## [Objective]
Rewrite the data from the line that contains "Find the location of a" through the line that contains "center [789, 988].", changing "screenshot" to "page" and leaving everything else as it is.

## [Records provided]
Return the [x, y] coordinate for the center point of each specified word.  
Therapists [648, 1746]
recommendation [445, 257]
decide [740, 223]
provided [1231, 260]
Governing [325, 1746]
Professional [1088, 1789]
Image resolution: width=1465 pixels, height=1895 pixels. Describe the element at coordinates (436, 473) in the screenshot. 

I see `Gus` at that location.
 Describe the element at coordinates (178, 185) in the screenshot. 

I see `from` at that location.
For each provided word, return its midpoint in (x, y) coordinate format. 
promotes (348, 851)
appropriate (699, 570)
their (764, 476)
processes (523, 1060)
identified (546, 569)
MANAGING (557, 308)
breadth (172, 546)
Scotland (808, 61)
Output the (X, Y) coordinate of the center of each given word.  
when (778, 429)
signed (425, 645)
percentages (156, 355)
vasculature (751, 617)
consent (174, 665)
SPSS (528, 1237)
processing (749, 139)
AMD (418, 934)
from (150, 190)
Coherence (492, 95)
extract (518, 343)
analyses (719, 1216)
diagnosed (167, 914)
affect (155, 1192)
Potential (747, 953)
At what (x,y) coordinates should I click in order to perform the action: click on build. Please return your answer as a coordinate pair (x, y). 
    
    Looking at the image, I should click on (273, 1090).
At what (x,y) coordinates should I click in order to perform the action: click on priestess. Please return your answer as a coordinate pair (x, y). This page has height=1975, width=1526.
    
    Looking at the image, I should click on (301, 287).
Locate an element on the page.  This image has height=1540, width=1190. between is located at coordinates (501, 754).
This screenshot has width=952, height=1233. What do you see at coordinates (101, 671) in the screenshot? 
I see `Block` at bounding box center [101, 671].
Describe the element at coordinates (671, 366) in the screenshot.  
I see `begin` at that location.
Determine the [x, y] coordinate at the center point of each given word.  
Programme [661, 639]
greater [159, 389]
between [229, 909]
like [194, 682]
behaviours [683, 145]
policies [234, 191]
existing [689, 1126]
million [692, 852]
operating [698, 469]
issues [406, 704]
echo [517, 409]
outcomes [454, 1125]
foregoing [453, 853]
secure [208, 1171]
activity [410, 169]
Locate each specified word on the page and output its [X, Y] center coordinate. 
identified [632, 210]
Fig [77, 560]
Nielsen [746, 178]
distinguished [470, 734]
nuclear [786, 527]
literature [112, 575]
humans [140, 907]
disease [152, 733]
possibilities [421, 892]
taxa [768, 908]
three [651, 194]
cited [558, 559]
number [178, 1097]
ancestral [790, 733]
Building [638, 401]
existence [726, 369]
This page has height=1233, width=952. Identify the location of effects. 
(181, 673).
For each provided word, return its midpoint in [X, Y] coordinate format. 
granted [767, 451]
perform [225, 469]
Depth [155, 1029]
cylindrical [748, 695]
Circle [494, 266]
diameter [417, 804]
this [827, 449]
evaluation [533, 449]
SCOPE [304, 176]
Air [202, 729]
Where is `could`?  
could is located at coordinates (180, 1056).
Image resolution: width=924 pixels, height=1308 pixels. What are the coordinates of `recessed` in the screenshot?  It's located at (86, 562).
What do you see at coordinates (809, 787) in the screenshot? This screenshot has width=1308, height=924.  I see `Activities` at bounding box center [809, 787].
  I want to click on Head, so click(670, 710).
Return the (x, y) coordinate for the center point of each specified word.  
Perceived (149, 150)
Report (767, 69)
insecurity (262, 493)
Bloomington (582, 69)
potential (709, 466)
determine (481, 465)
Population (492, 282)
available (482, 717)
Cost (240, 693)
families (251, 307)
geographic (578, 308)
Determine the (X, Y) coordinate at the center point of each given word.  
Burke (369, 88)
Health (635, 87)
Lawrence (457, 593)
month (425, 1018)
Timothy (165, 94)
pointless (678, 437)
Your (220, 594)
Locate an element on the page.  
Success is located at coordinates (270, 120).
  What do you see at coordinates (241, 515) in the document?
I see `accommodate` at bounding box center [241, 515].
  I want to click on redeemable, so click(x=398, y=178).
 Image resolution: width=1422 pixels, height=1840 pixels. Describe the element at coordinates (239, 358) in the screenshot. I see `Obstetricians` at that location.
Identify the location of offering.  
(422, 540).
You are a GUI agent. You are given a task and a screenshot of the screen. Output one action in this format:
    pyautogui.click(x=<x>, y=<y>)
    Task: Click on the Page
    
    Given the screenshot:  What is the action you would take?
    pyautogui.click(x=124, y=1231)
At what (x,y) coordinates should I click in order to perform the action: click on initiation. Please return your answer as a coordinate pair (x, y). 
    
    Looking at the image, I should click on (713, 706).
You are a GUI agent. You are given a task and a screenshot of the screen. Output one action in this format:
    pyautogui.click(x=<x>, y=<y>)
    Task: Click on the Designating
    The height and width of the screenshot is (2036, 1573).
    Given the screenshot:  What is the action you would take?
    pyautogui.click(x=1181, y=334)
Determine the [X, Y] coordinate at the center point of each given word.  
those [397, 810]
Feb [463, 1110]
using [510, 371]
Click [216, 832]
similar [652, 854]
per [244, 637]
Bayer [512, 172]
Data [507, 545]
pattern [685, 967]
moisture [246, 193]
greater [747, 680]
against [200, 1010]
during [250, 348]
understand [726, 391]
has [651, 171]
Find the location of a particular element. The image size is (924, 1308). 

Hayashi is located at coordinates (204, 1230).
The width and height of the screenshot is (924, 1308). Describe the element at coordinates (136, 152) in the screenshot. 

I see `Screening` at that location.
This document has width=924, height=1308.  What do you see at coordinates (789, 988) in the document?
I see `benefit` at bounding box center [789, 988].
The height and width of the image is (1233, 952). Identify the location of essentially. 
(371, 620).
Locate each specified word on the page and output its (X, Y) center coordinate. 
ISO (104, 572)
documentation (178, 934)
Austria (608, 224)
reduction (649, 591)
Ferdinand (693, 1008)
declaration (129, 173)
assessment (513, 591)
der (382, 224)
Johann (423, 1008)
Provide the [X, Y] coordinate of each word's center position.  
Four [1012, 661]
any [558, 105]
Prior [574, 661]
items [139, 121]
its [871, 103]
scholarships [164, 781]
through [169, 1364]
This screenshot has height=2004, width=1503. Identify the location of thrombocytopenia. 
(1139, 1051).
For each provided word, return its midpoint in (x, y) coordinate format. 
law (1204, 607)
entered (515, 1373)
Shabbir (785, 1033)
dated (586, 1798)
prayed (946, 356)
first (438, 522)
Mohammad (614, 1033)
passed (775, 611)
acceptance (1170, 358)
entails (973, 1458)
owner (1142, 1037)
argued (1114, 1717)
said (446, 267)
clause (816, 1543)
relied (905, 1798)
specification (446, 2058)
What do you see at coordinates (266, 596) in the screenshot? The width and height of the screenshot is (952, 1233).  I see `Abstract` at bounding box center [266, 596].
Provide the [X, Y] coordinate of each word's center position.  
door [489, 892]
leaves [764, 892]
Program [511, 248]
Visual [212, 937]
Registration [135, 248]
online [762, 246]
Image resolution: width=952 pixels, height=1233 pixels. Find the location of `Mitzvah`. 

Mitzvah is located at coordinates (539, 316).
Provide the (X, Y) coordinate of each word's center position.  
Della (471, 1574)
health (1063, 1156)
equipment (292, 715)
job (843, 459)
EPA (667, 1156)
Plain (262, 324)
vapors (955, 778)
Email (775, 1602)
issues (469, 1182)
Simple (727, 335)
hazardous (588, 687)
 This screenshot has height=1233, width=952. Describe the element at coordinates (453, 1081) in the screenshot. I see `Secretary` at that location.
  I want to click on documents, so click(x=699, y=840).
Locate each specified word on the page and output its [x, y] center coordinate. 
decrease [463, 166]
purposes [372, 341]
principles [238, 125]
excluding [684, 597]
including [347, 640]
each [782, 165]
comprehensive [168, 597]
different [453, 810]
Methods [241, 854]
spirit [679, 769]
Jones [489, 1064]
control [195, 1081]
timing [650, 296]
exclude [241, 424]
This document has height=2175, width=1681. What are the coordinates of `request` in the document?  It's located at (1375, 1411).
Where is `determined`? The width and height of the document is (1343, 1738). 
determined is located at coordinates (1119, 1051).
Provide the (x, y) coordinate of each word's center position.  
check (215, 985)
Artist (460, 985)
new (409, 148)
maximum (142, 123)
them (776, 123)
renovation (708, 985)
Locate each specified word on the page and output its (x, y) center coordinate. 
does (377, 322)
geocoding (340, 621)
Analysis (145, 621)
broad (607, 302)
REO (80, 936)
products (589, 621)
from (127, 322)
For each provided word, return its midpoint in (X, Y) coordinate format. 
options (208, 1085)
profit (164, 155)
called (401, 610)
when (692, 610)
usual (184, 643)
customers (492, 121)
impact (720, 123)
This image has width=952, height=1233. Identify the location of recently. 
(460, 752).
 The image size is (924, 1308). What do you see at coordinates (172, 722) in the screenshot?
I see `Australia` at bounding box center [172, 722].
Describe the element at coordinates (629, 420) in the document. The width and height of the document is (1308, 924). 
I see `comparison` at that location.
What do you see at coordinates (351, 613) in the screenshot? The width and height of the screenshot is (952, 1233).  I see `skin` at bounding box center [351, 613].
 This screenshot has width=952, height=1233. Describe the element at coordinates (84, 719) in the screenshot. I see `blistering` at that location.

## [Result of this task]
Find the location of a particular element. The image size is (924, 1308). 

Hayashi is located at coordinates (204, 1230).
The width and height of the page is (924, 1308). Describe the element at coordinates (136, 152) in the page. 

I see `Screening` at that location.
This document has width=924, height=1308.  What do you see at coordinates (789, 988) in the document?
I see `benefit` at bounding box center [789, 988].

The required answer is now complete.